+++ LISTED ENTRIES +++

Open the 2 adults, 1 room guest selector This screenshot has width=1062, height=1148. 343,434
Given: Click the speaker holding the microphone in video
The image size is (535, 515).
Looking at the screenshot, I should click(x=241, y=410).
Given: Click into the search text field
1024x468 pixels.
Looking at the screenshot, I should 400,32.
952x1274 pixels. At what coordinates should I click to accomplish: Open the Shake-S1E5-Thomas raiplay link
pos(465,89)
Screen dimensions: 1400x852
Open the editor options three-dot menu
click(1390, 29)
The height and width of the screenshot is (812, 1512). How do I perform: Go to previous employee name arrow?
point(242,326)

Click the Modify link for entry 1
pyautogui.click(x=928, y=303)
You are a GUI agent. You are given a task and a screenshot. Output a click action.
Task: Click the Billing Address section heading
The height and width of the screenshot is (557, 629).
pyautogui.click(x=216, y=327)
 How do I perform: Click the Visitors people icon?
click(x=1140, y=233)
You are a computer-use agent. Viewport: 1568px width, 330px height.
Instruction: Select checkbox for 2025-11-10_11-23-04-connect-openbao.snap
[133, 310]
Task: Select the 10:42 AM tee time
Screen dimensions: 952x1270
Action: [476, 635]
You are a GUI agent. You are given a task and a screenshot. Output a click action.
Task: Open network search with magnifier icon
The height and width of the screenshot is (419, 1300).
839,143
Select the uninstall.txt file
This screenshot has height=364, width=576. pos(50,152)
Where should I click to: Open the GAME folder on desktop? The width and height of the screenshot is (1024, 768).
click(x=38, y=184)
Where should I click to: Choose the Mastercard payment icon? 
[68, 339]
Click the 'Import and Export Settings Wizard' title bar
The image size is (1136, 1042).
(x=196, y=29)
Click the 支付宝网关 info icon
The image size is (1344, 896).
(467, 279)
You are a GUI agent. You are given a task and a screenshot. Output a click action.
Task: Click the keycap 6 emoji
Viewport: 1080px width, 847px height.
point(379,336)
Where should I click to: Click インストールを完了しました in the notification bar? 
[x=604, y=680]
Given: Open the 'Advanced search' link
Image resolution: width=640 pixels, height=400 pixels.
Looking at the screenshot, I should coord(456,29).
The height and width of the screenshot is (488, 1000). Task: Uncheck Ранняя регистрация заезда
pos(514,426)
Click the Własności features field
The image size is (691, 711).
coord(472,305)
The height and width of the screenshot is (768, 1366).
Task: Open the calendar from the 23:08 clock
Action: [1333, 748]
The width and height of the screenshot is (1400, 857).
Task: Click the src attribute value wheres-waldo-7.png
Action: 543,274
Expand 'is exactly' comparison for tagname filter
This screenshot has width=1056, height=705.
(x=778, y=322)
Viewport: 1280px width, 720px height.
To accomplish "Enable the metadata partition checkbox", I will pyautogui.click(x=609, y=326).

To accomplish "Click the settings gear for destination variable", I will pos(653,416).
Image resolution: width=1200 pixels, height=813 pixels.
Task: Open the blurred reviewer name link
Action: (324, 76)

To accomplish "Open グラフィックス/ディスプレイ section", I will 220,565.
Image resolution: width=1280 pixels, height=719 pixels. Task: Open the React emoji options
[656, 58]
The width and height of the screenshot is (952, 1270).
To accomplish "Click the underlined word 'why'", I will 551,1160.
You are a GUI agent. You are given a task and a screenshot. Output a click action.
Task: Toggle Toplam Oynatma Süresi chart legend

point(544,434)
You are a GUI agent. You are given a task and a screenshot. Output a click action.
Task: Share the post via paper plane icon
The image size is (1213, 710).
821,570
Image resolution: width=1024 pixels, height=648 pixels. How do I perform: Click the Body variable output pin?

+++

▶ _DIRECTIONS FOR THIS TASK_: Working from the data above, extract solely the lines from the one containing "The height and width of the screenshot is (488, 1000)." through the one containing "The width and height of the screenshot is (952, 1270).", exactly as they appear, both included.

▶ _RESPONSE TO THE TASK_:
The height and width of the screenshot is (488, 1000). Task: Uncheck Ранняя регистрация заезда
pos(514,426)
Click the Własności features field
The image size is (691, 711).
coord(472,305)
The height and width of the screenshot is (768, 1366).
Task: Open the calendar from the 23:08 clock
Action: [1333, 748]
The width and height of the screenshot is (1400, 857).
Task: Click the src attribute value wheres-waldo-7.png
Action: 543,274
Expand 'is exactly' comparison for tagname filter
This screenshot has width=1056, height=705.
(x=778, y=322)
Viewport: 1280px width, 720px height.
To accomplish "Enable the metadata partition checkbox", I will pyautogui.click(x=609, y=326).

To accomplish "Click the settings gear for destination variable", I will pos(653,416).
Image resolution: width=1200 pixels, height=813 pixels.
Task: Open the blurred reviewer name link
Action: (324, 76)

To accomplish "Open グラフィックス/ディスプレイ section", I will 220,565.
Image resolution: width=1280 pixels, height=719 pixels. Task: Open the React emoji options
[656, 58]
The width and height of the screenshot is (952, 1270).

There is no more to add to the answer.